Drunk driving is a public menace, and the nation is better for efforts to crack down on it. But motorists arrested for driving under the influence, like other people accused of crimes, have constitutional rights that police must respect — including the right to be free from unreasonable searches and seizures.
The Supreme Court reaffirmed that principle last week when it refused to give police blanket authority to draw blood from suspected drunk drivers without first obtaining a search warrant based on probable cause. Police in California and elsewhere are now on notice that, except in truly exigent circumstances, a warrant is necessary.
In a 1966 ruling, the court had upheld the taking of blood evidence without a warrant because the police officer in that case might reasonably have believed that the evidence of intoxication would have dissipated by the time he could obtain one. In the case decided last week, the state of Missouri had asked the court to establish a flat rule that warrants are unnecessary because of the danger that blood evidence would degrade.

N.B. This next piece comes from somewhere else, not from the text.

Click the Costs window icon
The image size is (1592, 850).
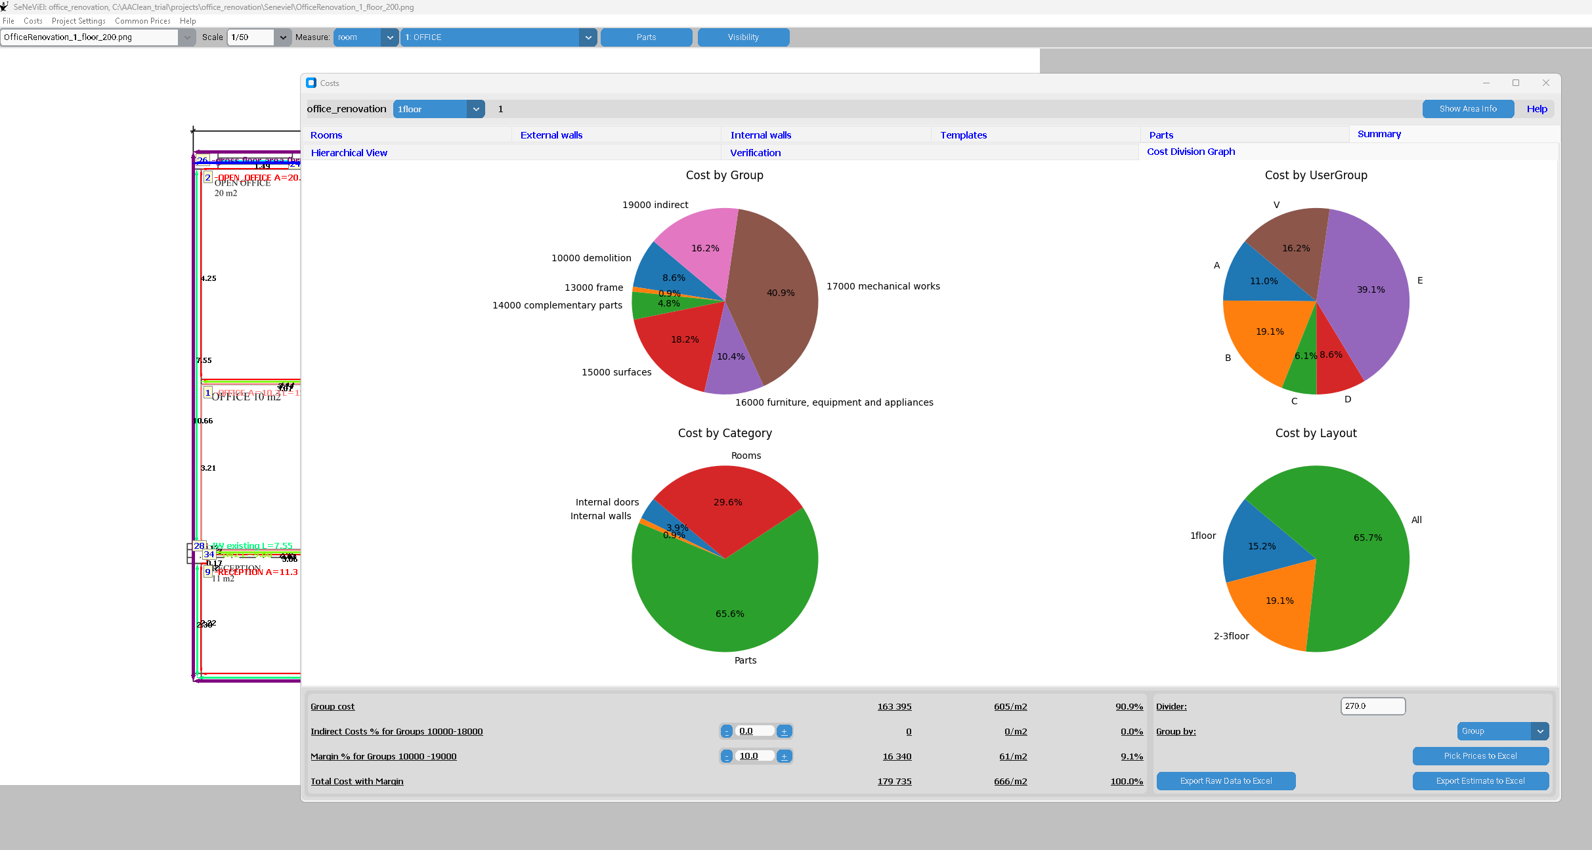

By an 8-1 vote, the justices refused to carve out such a broad exception. In the leading opinion, Justice Sonia Sotomayor said that the legality of warrantless blood drawings should be evaluated based on "the totality of the circumstances." In a concurring opinion, Chief Justice John G. Roberts Jr. proposed a more detailed test: A warrant is unnecessary when "there is a compelling need to prevent the imminent destruction of important evidence, and there is no time to obtain a warrant." The "totality of the circumstances" test may not be crystal clear, but the practical effect of this decision will be to encourage police to seek warrants and to press magistrates to be available to provide them in a timely and efficient way. Sotomayor noted that a majority of states already allow police and prosecutors to apply for warrants electronically or by radio or telephone.